- _WHAT NEEDS TO BE DONE_:
Starting with the line that contains "This screenshot has width=600, height=450.", repeat each line exactly through the final line of the listing. No picture should appear in the copy.
-- RECORDS SUPPLIED follows --
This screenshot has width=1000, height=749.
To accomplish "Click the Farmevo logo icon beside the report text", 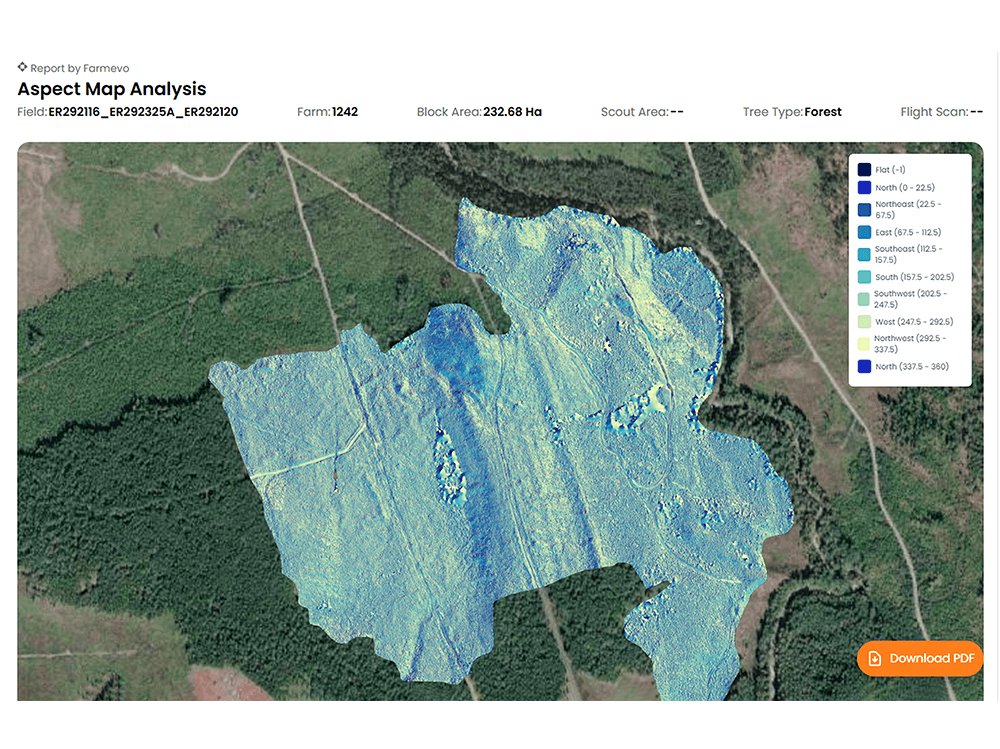I will 22,68.
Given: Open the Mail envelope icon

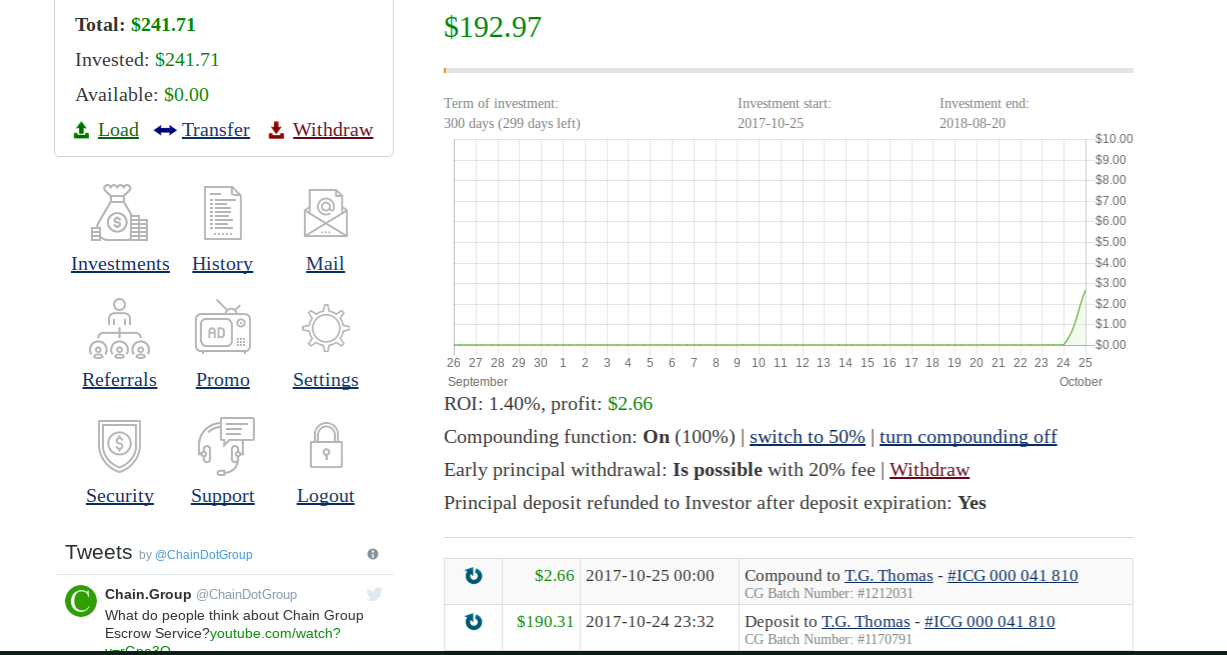Looking at the screenshot, I should (325, 213).
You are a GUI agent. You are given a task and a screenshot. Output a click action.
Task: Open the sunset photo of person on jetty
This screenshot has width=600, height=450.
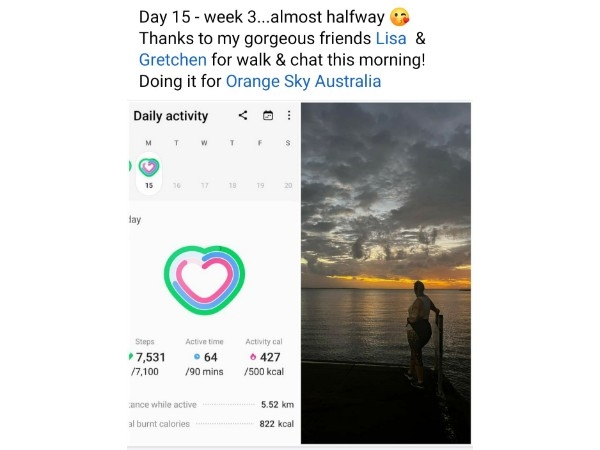pyautogui.click(x=386, y=273)
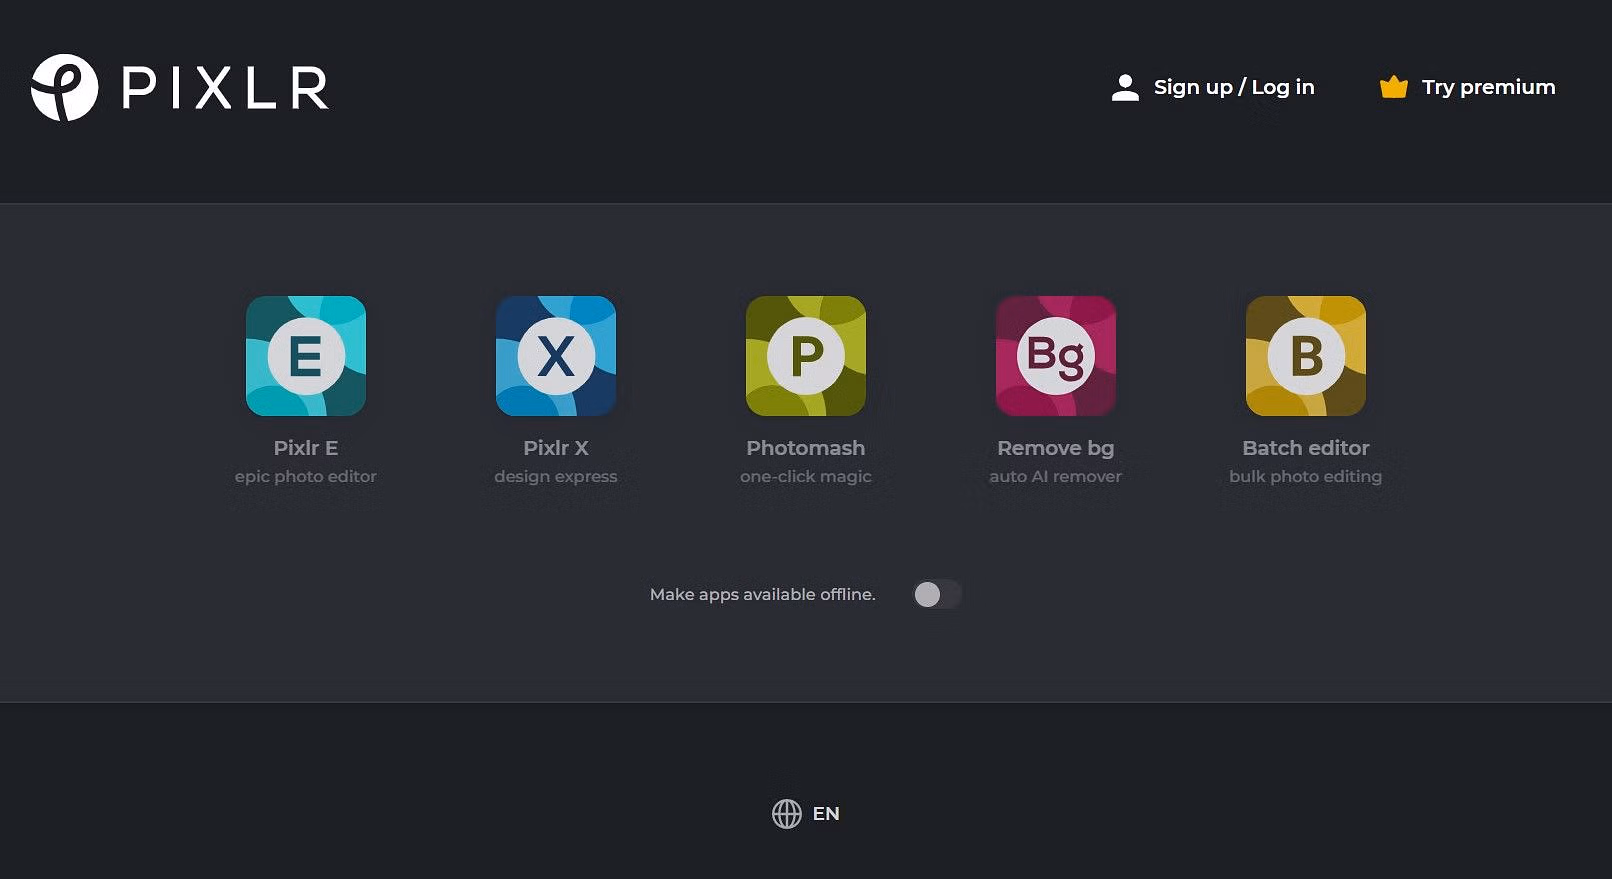Launch the gold B Batch editor icon
The height and width of the screenshot is (879, 1612).
1306,356
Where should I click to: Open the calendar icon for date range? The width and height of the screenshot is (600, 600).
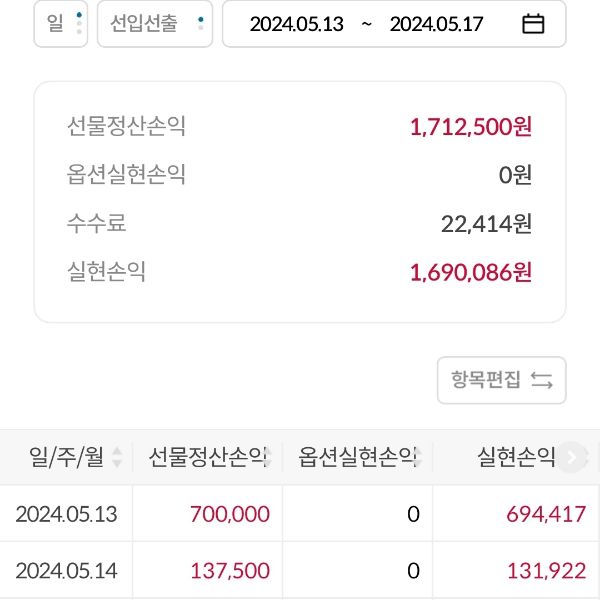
-- RECORDS SUPPLIED concluded --
- _REPLY_:
This screenshot has width=600, height=450.
pyautogui.click(x=386, y=273)
Launch the gold B Batch editor icon
The height and width of the screenshot is (879, 1612).
1306,356
Where should I click to: Open the calendar icon for date range? The width and height of the screenshot is (600, 600).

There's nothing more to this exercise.